They way we were...Two of the three cranes have gone and the last will be taken down next weekend
The last crane at the unopened shopping centre in Naas won't be coming down this weekend, after all.
Two of the three structures, erected a decade ago, were dismantled and removed last weekend.
It was planned that the third one would be taken down in an operation conducted from South Main Street starting later today or tomorrow. All of the work is scheduled as weekends to minimise the impact on traffic.
However this has been deferred until Friday next (Sept. 14) because of likely weather conditions, according to Kildare County Council.
The removal of the third crane will causes more disruption than the work down to take down the others. This is because this will be done from the main street instead of Corban’s Lane.
Unlike last weekend when traffic disruption was largely confined to Corban's Lane as two cranes were removed, there will be delays on the main street from tomorrow.
This because the final crane will be dismantled from South Main Street. The work is being done at weekends to avoid congestion in an area where there is considerable weekday school traffic.
Politicians have broadly welcomed the decision to remove the cranes which had towered above Naas Shopping Centre for a decade.
Fianna Fail TD James Lawless said the work “takes away an eyesore which people have long been complaining about particularly since the cranes have done nothing for some time.” However Dep. Lawless also sought to assuage fears that the removal of the cranes might lead to a prolonged delay before the centre is sold. “This is a good progression, it does not mean that the centre has been abandoned as has been suggested by some on social media,” he said, adding that the cranes are falling apart and represent part of a construction site from ten years ago.“ This in no way signifies that the Naas shopping centre has been abandoned,” said Dep. Lawless.
He said the site is being prepared for a sale, a process that did not take place up to now because of financial arrangements made between the National asset Management Agency and the developers and these arrangements were fully honoured by the developers.
“The hope is that the centre will be put up for sale shorty.”

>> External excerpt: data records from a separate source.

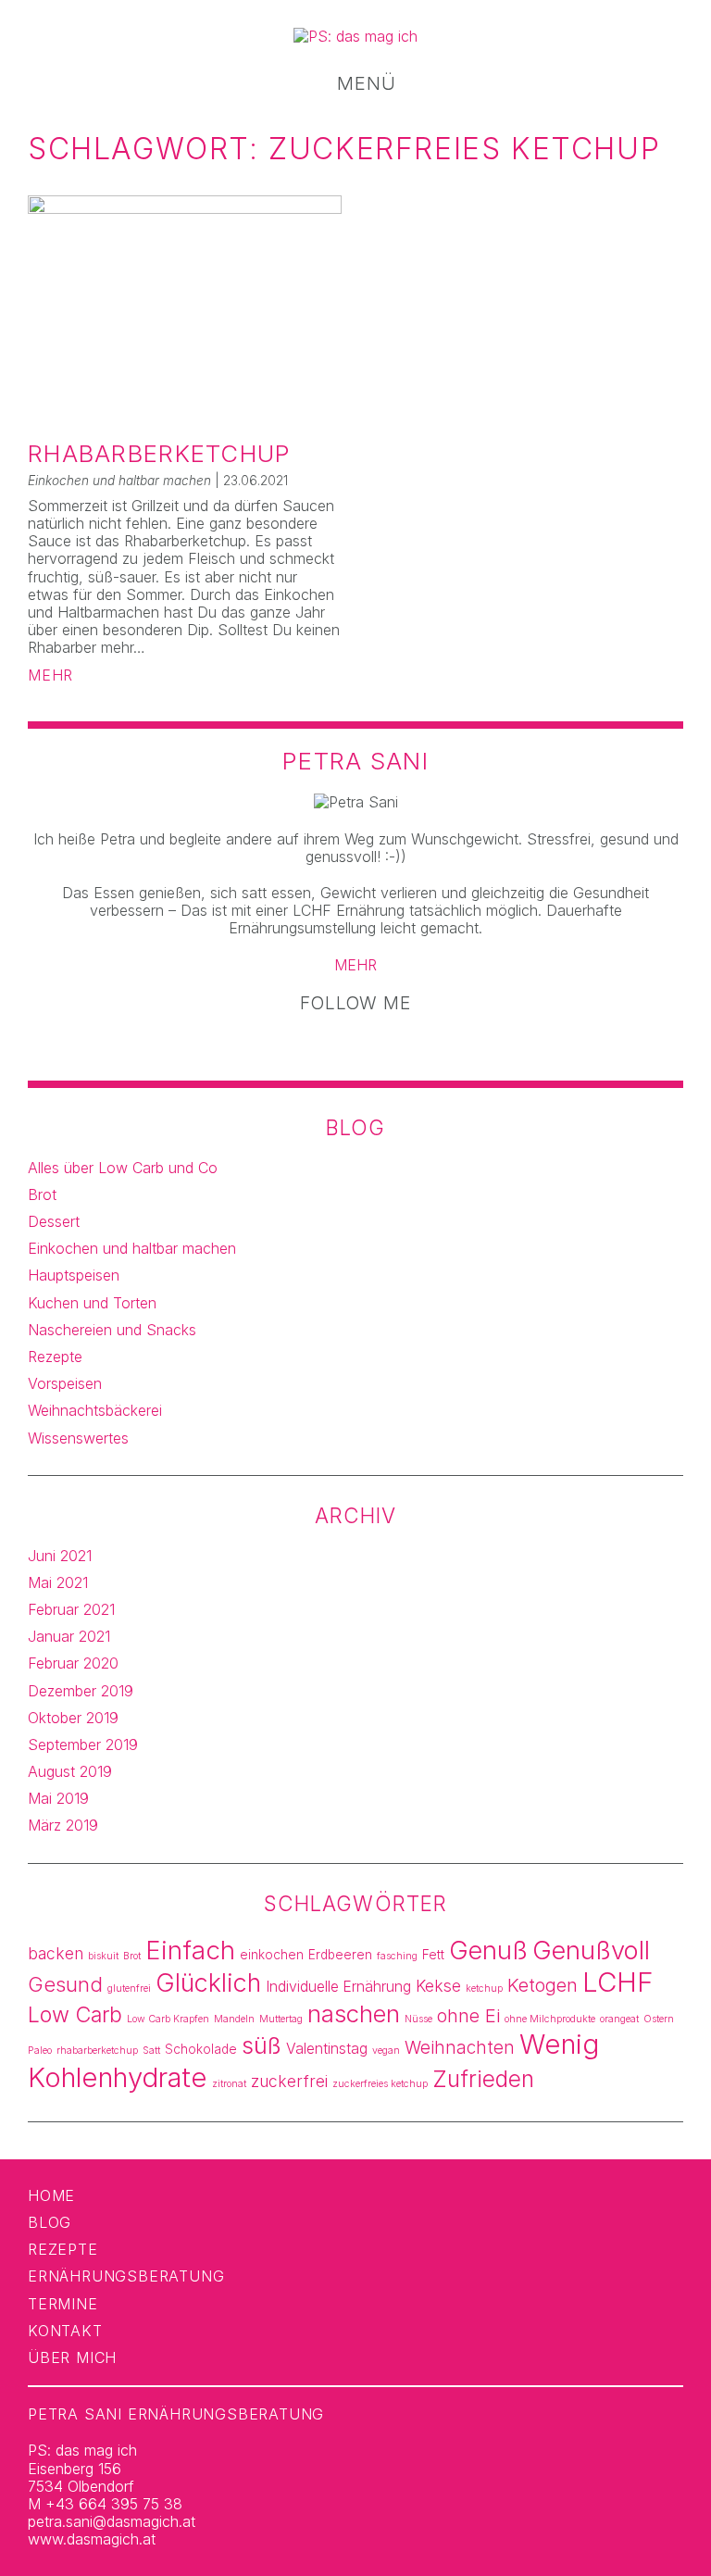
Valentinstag (327, 2048)
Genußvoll (591, 1950)
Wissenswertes (78, 1438)
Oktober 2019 (73, 1717)
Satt (151, 2051)
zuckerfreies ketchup (380, 2084)
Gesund (65, 1984)
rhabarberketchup (97, 2051)
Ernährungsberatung (126, 2276)
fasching (397, 1956)
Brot (42, 1194)
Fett (433, 1954)
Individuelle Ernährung (338, 1986)
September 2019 (83, 1744)
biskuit (103, 1956)
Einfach (190, 1950)
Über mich (72, 2357)
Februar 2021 (71, 1609)
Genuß (488, 1950)
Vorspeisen (65, 1383)
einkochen (272, 1954)
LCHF (618, 1982)
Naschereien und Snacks (112, 1329)
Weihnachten (460, 2047)
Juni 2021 (60, 1555)
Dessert (54, 1221)
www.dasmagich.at (92, 2539)
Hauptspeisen (73, 1275)
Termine (63, 2304)
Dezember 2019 (80, 1691)
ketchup (484, 1988)
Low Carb (75, 2015)
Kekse (438, 1985)
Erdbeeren (340, 1954)
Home (51, 2195)
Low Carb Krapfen (168, 2019)
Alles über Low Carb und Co (123, 1167)
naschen (353, 2013)
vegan (386, 2051)
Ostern (658, 2019)
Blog (49, 2222)
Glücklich (208, 1983)
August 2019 (70, 1771)
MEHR (355, 965)
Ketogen (542, 1985)
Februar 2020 (73, 1663)
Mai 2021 (58, 1582)
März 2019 (63, 1825)
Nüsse (418, 2019)
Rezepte (55, 1356)
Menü (363, 83)
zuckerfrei (289, 2081)
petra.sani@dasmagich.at (111, 2521)
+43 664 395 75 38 (113, 2504)
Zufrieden (483, 2079)
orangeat (619, 2019)
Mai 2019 (58, 1798)
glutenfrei (129, 1988)
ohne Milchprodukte (550, 2019)
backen (55, 1953)
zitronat (229, 2084)
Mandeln (234, 2019)
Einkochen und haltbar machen (132, 1248)
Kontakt (65, 2330)
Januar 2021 (69, 1636)
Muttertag (281, 2019)
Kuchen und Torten (92, 1303)
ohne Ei (468, 2016)
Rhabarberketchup (159, 453)
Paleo (40, 2051)
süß (261, 2045)
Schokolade (201, 2049)
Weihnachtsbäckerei (95, 1410)
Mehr (50, 675)
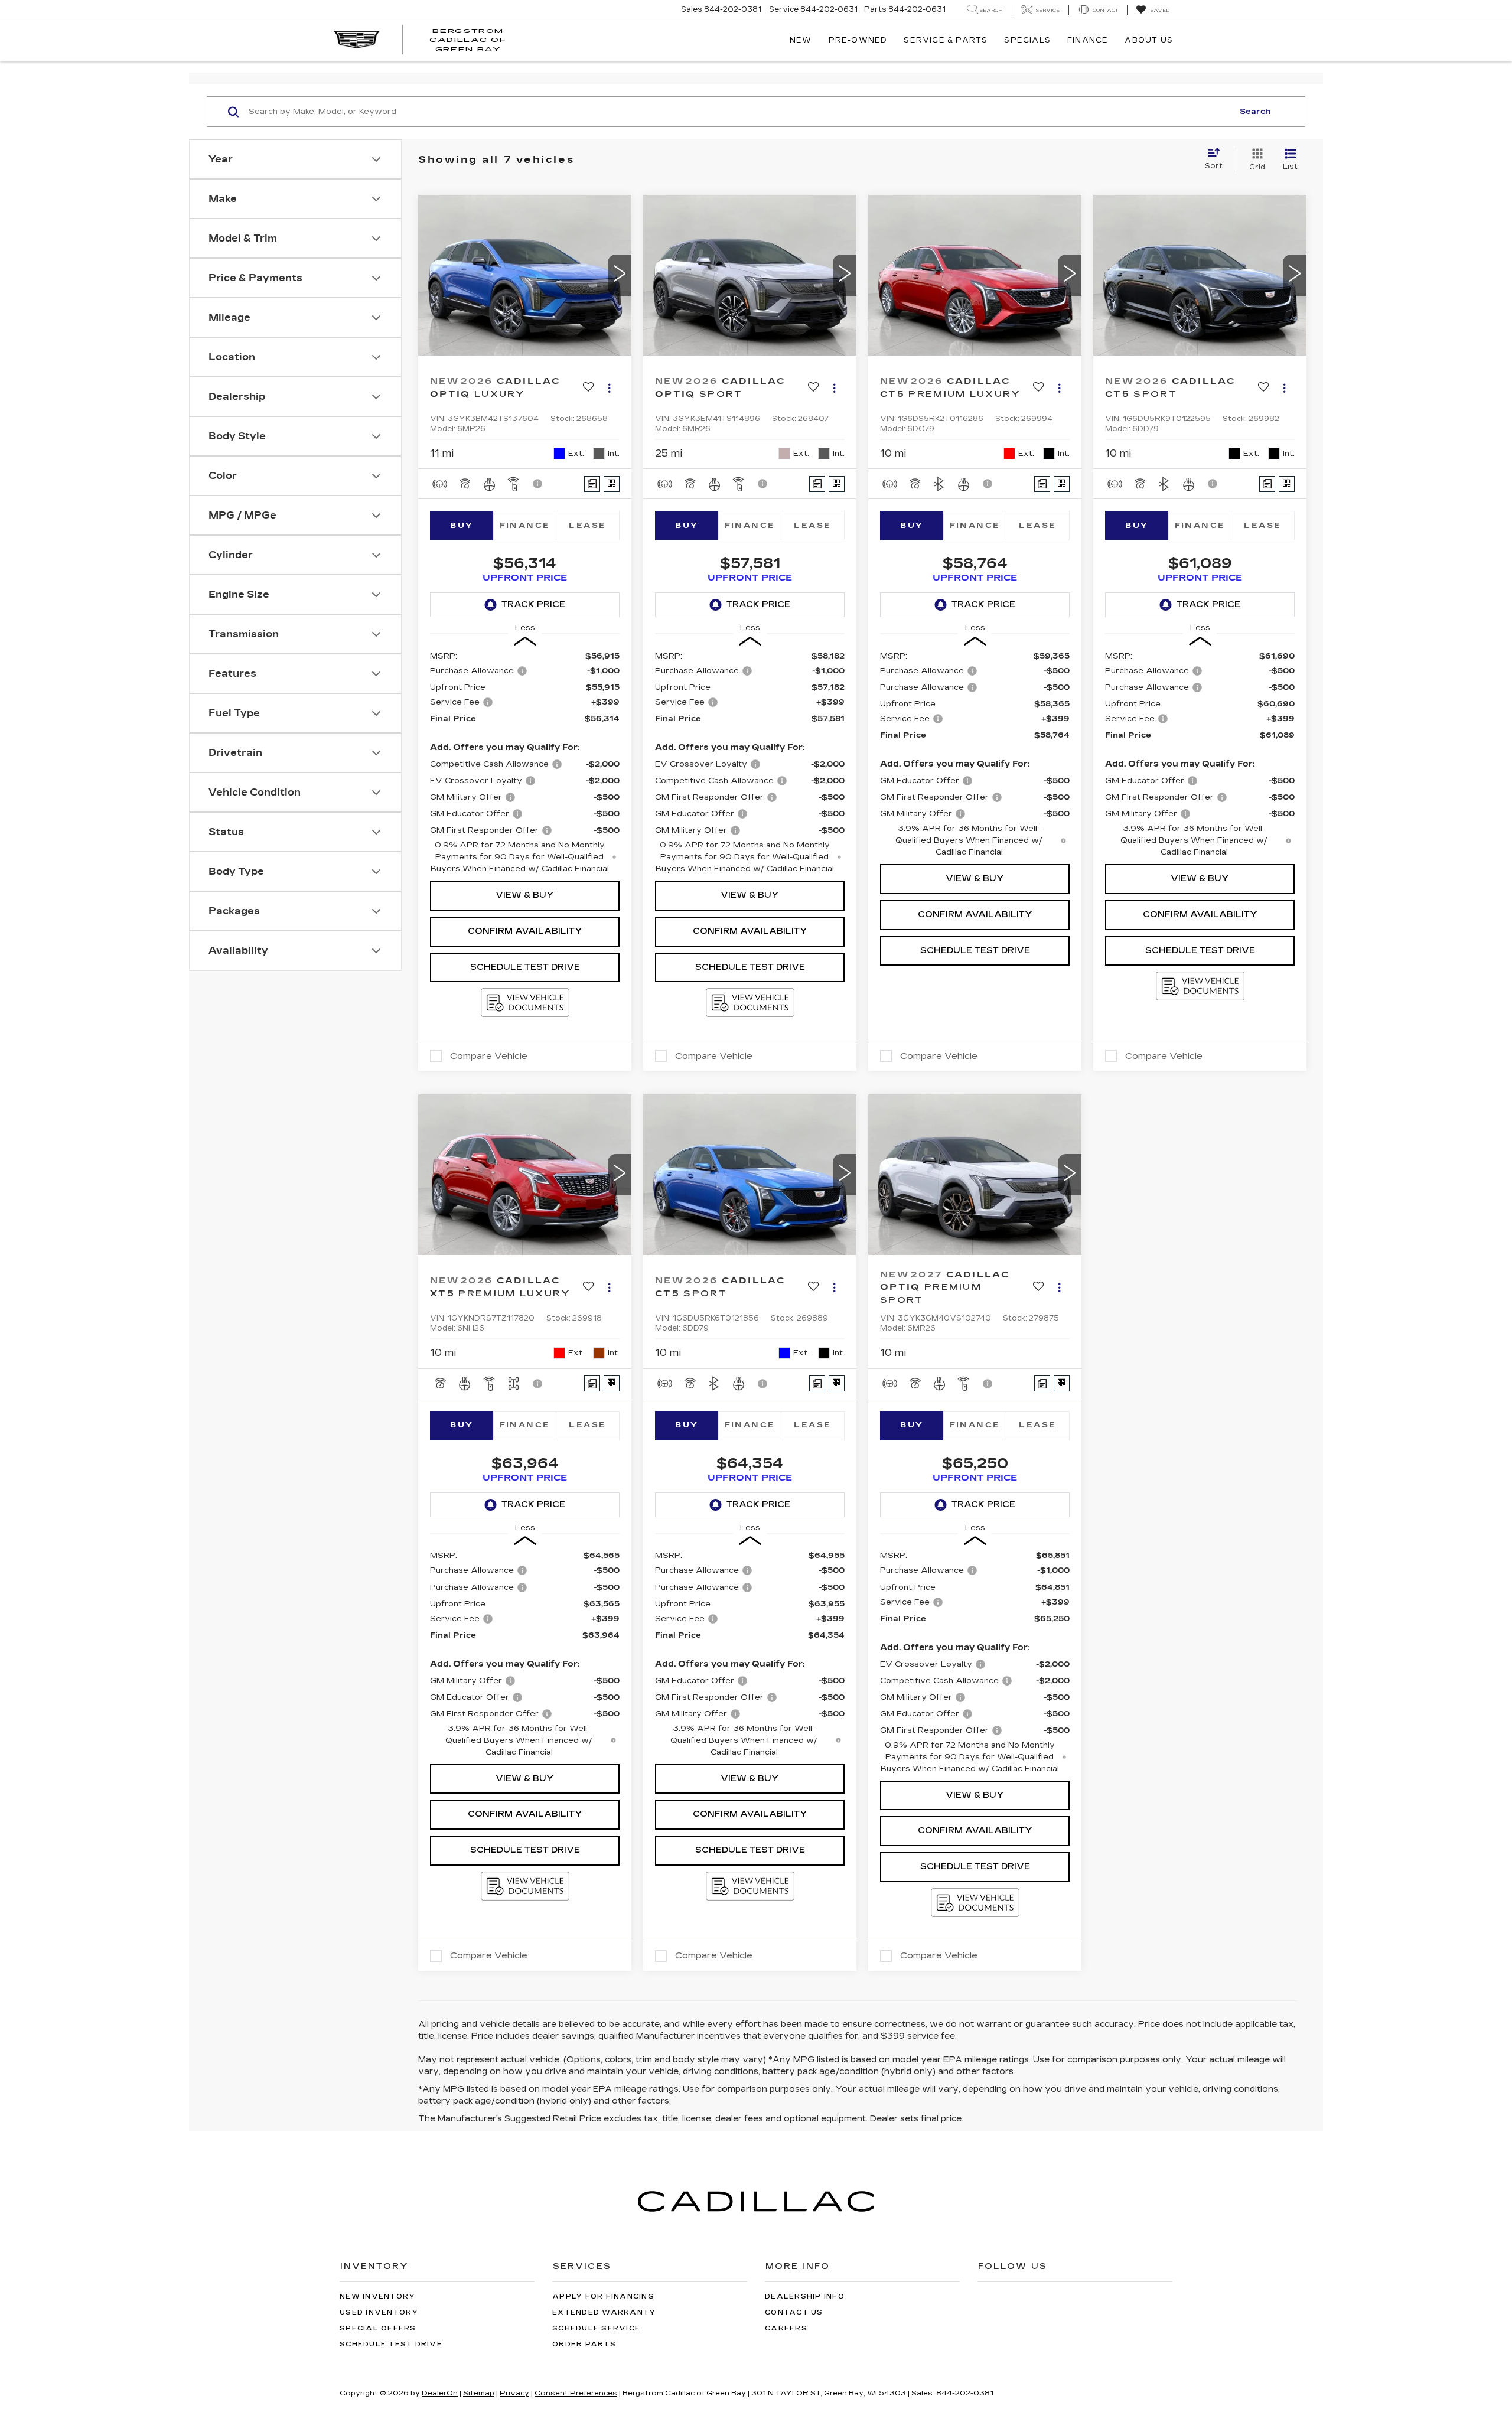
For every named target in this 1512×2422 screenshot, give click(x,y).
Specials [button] (1027, 40)
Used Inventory (379, 2312)
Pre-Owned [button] (858, 40)
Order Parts (584, 2344)
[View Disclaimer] (538, 483)
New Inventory (377, 2296)
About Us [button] (1149, 40)
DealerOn (440, 2393)
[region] (525, 762)
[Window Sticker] (612, 484)
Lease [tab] (587, 525)
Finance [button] (1087, 40)
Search (1255, 111)
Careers (786, 2328)
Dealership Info (805, 2296)
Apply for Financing (603, 2296)
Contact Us (794, 2312)
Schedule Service (596, 2328)
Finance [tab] (525, 525)
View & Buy (525, 895)
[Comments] (592, 484)
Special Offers (378, 2328)
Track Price (533, 604)
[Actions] (609, 387)
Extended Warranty (604, 2312)
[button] (619, 275)
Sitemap (478, 2393)
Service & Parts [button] (946, 40)
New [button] (801, 40)
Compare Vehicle (488, 1056)
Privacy (514, 2393)
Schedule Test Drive (525, 967)
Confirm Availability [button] (525, 931)
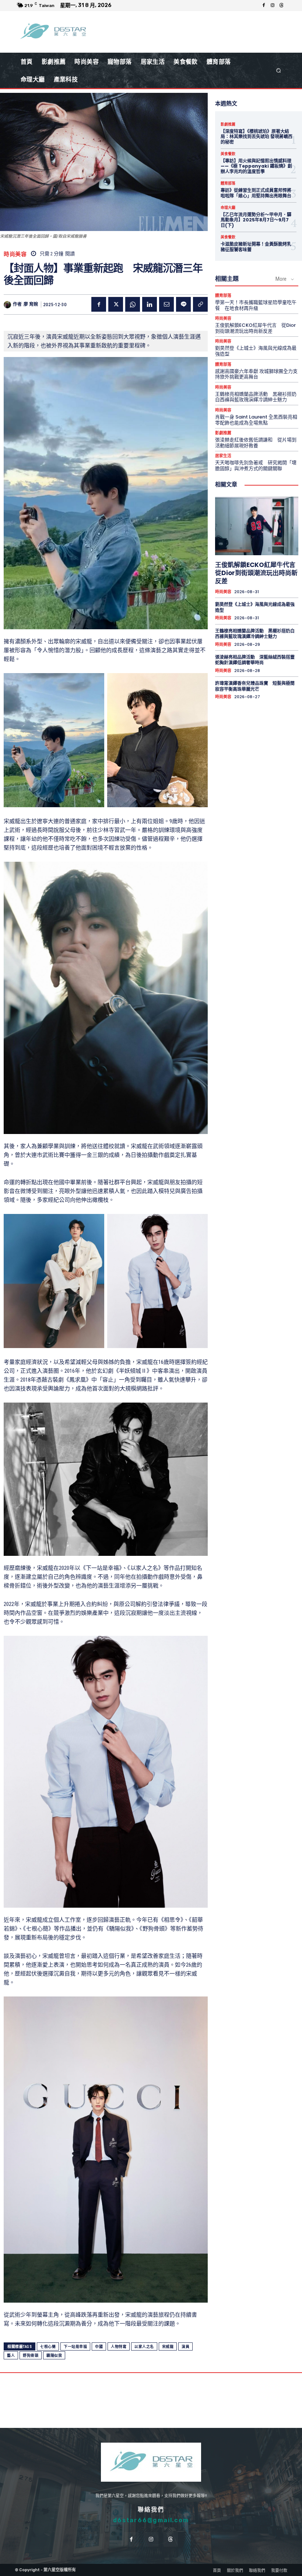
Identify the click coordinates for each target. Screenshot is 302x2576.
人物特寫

While it is his preference that the centre opens as originally intended it could, subject to the appropriate planning permission, host another a number of enterprises and these could include the centre opening as offices or an education campus. He said it may well be that any additional work needed on the site after the premises will be sold will be facilitated by new cranes moving in. “I don't want to speculate on what it might open as but the removal of the cranes is the first sign of progress there for a long time.
It may well be that a new owner will produce figures to show that a shopping centre might not be viable in the town centre.”
The shopping centre was the brainchild of Marshalsea, a locally owned development company which has separate interests in Dublin.
The reaction of business people was more mixed.
Andy Hogan, proprietor of 33 South Main in Naas, criticised the fact that they were not told that Corban's Lane would be closed to through traffic on Friday evening and throughout Saturday.
“Had we been informed then we could have put up signs highlighting that it was possible to access our premises from Fairgreen Street. It's great that the cranes are coming down but nobody is happy that the shopping centre has not opened. I'd really like to see something happen with the centre.”
Conor McCormack, of the nearby McCormack's pub, also said that the centre needs to open. “Nobody knows what's happening with the centre and we're wondering if new cranes need to be erected to finish off the centre,” said Mr. McCormack.